New insights into the bacterial immune system

Proteins for DNA organisation can also defend against plasmids

10-Mar-2023 - Germany

Research team from Kiel University describes unknown defence mechanism in bacteria that selectively wards off foreign and potentially harmful genetic information.

Prof. Marc Bramkamp

Since the coronavirus pandemic, the particularly rapid evolutionary adaptability of microorganisms such as bacteria or viruses has been brought into the public spotlight. For example, when viruses develop the ability to infect new host organisms or bacteria develop antibiotic resistance, the uptake of new genetic information from other microorganisms allows them to quickly express evolutionarily advantageous traits. Bacteria, for example, take up foreign DNA through a process called horizontal gene transfer, which is much faster than the vertical inheritance from generation to generation.

However, every living organism also faces risks by taking up foreign genetic information, as it could potentially be dangerous if, for example, important genes are damaged by integration into its own chromosome, resulting in major disadvantages for the organism as a whole. Therefore, bacteria have developed numerous mechanisms protecting them from absorbing harmful DNA. Many of the molecular processes involved were discovered in recent years, leading to the recent coinage of the term "bacterial immune system". Now, a team from the Microbial Biochemistry and Cell Biology Group at the Institute of General Microbiology at Kiel University has elucidated the function of a new defence mechanism that can identify and, if necessary, break down certain independent and mobile DNA structures called plasmids in bacterial cells - while distinguishing between useful and harmful genetic information. Using the bacterium Corynebacterium glutamicum as an example, the researchers showed that the so-called Mks protein system has an additional element that can bind to plasmid DNA and cut it apart. The Kiel scientists led by Professor Marc Bramkamp published their new results in the renowned journal Nucleic Acids Research on March 07.

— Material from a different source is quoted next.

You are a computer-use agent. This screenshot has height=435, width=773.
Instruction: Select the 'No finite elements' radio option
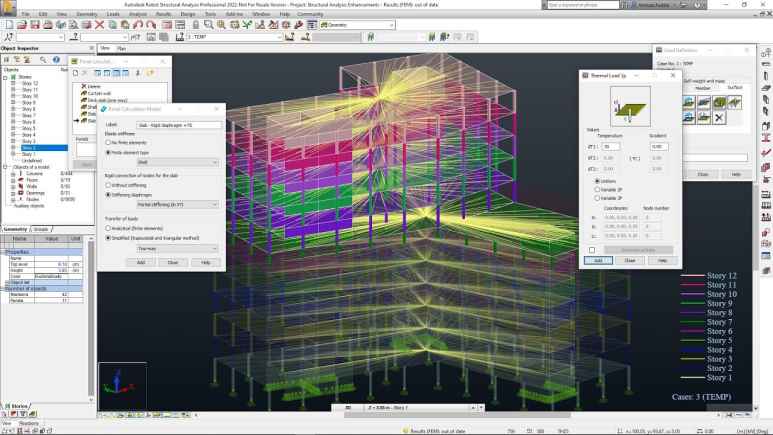[x=108, y=144]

Proteins for DNA organisation can also defend against plasmids

Plasmids are small, usually ring-shaped, double-stranded DNA molecules that can replicate independently of the chromosome in their host cell. They play an important role in the ecology and evolution of bacteria, as they are an important vehicle of lateral gene transfer, enabling the rapid transfer of genetic information and thus the expression of selection advantages. In principle, all bacteria can exchange plasmids with each other even across species. This happens directly from bacterium to bacterium via a transfer mechanism known as conjugation. Both advantageous and disadvantageous plasmids utilise such bridges between bacterial cells to switch from one bacterium to another.
"How the bacterial organism deals with foreign DNA from newly transferred plasmids has been little researched so far," Manuela Weiß, PhD student in Bramkamp's research group points out. "In previous research, we have investigated systems that are generally involved in the organisation of DNA in bacterial cells and, among other things, ensure the packaging of genetic information into the compressed form of chromosomes," Weiß continues. In this context, the research team obtained initial indications that C. glutamicum possesses two such systems, one of which is not involved in the organisation of the chromosome, but can prevent the multiplication of certain plasmids, although the mechanism responsible for this was previously unknown.

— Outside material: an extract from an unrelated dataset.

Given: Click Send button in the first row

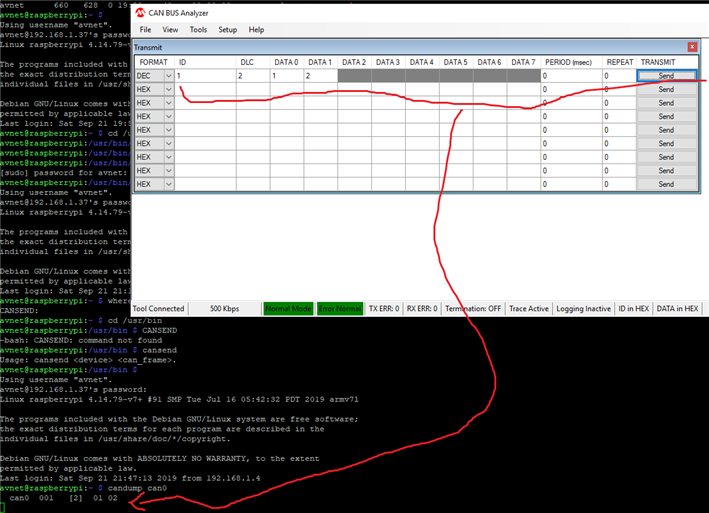Looking at the screenshot, I should pos(666,76).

Now, the Kiel researchers, together with experts led by Dr Anne Marie Wehenkel from the Institut Pasteur in Paris, have discovered the DNA scissors of the Mks system in a structural study. "We were able to prove experimentally that this new subunit of the Mks system forms a specific protein, a so-called nuclease, which can cut DNA. This element has the task of degrading plasmids in order to keep harmful DNA away from the bacterial cell, while the other components of the Mks system are important for the recognition of plasmid DNA," Weiß summarises.

Distinguishing between useful and harmful plasmids

The researchers then followed up on the observation that the Mks system apparently only degrades certain plasmids and that it must therefore be linked to a selection mechanism. An important advantage here is that Bramkamp's research group is working with the bacterium C. glutamicum, an organism that naturally possesses this system. Its functions can therefore be studied in vivo without its cell biological properties being altered by transferring it into a model system. "Bacteria use certain plasmids as a source of new, not immediately vital, genetic information. It is therefore obvious that a defence mechanism must be selective and not destroy all plasmids," emphasises Bramkamp. "We were able to prove that in C. glutamicum there is indeed a directed selection according to beneficial and detrimental genetic information. When we artificially switched off the Mks system and thus all plasmids remained in the bacterial cells, detrimental effects on the cell, possibly triggered by DNA stress, were evident. However, these did not occur when the defence mechanism was active," Bramkamp continues.

With the current work, the Kiel researchers are presenting important new findings about the bacterial immune system overall, which expand the understanding of plasmids as mediators of not only beneficial but also harmful genetic information. In future, they want to investigate which molecular mechanisms allow bacterial cells to differentiate between "good" and "bad" mobile DNA. The new results are not only important for the general understanding of the organisation and reproduction of bacterial life. The increasingly precise investigation of the bacterial immune system could also help to better meet applied challenges - and, for example, to better model and predict the evolution of antibiotic resistance in certain bacterial populations in the future, Bramkamp looks ahead.